Whats a decent amount of free space in regards to this?
80%? 85%? 90%?
Also are we talking about at the volume level, or aggregate level?
Just to clarify :)
Hadrian Baron Network Engineer VEGAS.com
-----Original Message----- From: owner-toasters@mathworks.com [mailto:owner-toasters@mathworks.com] On Behalf Of Stephen C. Losen Sent: Friday, July 14, 2006 5:43 AM To: margesimpson@hushmail.com Cc: toasters@mathworks.com Subject: Re: Defragmenation Question on Filer after few GB deletion.
Hi all: Could tech gurus respond to this question: I am planning to clean up some space on the filer - say 10GB.
Since WAFL FS is intellegent minimizing the defrag issues, what happens on deletion of the files on my volume?
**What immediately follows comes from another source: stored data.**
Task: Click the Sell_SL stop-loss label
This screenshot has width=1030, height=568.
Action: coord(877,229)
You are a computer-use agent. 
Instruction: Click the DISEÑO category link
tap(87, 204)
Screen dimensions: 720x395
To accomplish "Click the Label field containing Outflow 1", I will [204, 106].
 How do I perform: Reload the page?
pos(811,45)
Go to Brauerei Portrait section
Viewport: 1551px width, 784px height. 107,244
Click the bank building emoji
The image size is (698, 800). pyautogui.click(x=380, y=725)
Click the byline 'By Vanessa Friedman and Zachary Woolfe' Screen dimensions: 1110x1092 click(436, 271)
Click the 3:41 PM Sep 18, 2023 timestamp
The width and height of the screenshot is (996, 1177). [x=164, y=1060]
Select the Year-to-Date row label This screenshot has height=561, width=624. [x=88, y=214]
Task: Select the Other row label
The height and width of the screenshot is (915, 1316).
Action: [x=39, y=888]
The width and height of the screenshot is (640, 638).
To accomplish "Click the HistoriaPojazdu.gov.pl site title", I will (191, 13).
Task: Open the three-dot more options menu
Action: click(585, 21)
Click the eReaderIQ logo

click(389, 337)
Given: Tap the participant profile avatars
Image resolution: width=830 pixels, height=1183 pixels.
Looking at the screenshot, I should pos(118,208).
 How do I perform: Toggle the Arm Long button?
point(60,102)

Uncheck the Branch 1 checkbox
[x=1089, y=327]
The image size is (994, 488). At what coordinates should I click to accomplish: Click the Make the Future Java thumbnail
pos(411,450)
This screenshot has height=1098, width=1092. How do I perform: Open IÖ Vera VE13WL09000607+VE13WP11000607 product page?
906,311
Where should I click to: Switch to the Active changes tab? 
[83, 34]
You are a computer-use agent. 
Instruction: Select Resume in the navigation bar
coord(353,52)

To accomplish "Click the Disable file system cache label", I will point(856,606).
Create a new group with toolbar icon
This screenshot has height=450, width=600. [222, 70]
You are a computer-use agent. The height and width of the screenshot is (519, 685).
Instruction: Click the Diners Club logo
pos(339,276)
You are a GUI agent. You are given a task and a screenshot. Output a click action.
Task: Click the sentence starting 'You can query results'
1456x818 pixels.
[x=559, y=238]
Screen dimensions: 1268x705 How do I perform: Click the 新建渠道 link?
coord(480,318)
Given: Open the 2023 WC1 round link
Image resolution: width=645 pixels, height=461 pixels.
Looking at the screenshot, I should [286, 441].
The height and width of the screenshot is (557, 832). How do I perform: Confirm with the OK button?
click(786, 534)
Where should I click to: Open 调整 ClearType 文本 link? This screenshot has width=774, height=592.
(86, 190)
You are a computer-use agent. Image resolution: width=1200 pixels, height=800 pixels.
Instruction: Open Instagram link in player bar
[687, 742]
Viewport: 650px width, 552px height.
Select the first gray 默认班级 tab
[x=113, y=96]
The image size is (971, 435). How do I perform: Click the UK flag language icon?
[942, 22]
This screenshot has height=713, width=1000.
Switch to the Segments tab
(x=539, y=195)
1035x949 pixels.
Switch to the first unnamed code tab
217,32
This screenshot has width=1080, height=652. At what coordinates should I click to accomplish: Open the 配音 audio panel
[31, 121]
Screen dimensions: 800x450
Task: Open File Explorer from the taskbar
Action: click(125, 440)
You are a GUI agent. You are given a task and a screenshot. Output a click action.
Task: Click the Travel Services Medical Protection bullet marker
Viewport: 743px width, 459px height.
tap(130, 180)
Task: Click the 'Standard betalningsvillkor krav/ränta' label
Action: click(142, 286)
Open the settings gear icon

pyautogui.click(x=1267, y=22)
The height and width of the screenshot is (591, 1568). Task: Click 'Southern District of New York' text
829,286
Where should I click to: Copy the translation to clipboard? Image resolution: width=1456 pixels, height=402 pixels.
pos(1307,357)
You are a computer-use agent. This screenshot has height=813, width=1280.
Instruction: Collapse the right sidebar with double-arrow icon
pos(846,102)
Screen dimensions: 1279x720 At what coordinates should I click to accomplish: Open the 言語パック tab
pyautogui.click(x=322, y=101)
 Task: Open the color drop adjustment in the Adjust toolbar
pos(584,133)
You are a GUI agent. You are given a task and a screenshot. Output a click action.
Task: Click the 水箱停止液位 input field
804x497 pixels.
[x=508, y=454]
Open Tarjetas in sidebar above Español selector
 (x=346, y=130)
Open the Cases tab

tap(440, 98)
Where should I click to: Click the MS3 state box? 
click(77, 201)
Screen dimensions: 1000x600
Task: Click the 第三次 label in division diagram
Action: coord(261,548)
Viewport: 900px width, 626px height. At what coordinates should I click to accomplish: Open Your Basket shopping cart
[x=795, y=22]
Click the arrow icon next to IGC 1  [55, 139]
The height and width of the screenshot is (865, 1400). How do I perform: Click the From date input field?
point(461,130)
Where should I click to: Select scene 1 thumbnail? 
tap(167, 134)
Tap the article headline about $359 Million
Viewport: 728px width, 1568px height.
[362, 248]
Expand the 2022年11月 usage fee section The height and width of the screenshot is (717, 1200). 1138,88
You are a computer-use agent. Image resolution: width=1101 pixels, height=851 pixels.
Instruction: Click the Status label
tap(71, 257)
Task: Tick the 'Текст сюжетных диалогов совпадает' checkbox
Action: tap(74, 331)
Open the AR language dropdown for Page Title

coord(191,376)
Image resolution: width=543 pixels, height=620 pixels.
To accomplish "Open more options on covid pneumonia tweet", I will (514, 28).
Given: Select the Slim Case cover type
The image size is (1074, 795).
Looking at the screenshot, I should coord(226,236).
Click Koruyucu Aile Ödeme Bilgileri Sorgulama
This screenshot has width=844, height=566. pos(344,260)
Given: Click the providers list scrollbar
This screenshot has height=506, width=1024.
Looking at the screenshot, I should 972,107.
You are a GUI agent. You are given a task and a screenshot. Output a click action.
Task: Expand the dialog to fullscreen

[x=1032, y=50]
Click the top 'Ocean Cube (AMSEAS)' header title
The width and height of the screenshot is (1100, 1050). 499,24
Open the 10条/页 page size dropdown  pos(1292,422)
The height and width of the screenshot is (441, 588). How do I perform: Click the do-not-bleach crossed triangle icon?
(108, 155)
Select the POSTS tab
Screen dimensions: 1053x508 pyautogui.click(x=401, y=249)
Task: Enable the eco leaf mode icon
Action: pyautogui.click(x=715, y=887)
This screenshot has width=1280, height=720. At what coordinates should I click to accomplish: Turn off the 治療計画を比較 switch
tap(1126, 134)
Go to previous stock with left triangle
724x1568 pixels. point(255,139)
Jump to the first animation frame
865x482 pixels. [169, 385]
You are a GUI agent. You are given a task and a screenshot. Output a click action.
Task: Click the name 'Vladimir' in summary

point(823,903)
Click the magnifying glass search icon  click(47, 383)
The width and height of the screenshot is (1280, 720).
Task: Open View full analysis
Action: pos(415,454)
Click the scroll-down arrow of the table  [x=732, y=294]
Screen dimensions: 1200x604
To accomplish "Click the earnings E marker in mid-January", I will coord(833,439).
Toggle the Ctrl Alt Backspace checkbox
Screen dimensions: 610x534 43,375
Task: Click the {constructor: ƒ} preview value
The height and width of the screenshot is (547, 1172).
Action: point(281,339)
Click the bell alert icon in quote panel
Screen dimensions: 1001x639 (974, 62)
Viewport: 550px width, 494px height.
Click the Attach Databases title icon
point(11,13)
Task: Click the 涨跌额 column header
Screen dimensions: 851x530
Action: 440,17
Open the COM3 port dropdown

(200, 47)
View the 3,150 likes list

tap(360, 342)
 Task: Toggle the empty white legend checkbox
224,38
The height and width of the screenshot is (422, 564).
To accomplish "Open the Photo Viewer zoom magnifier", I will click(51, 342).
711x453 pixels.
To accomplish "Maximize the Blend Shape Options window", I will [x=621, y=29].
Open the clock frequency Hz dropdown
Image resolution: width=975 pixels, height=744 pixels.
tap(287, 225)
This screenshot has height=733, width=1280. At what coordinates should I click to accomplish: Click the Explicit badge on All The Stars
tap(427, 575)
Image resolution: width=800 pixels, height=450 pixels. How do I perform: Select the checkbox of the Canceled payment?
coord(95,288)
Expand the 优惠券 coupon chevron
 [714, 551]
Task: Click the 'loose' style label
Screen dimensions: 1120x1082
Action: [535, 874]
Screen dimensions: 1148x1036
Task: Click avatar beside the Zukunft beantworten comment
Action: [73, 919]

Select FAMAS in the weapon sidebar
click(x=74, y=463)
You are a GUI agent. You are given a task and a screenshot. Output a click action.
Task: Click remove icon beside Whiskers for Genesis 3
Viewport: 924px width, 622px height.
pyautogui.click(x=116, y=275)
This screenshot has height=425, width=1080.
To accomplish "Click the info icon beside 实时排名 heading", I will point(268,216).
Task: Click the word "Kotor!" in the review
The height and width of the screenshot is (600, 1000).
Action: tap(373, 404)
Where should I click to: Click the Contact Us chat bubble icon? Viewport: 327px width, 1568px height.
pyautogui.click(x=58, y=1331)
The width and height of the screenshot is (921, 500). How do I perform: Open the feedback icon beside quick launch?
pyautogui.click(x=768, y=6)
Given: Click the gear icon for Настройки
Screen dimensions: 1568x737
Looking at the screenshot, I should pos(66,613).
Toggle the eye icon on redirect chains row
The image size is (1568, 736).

If I delete 10GB of 50GB, will the FS still be fragmented, or WAFL does it auto when files are deleted? Do I will have to run defrag tools explicitly?
Thank you for your reply. Marge.
I don't think you will have any performance problems and I don't think that you will need to run any tools to reorganize the disk storage. Freeing disk space does not increase "fragmentation" in WAFL.
The way WAFL is designed, if you have a decent amount of free space then WAFL is able to write data efficiently and hence read it back later efficiently. If you have enough free blocks, then WAFL can localize a disk writing episode to a small number of RAID stripes, which is more efficient than scattering writes over many RAID stripes, because WAFL must update the parity for each RAID stripe that is changed. Note that each block in a RAID stripe is on a different disk, so writing a RAID stripe writes to numerous disks in parallel.
Where you run into trouble is when you let an aggregate or traditional volume get nearly full. This means that free blocks are scarce and so WAFL must make do with whatever free blocks it can find. The free blocks may be scattered over many RAID stripes, which requires many more parity updates. This can also hurt read performance later when you want to read the data back (even though parity is not an issue when reading).
Freeing up disk space should improve your write performance and not hurt your read performance.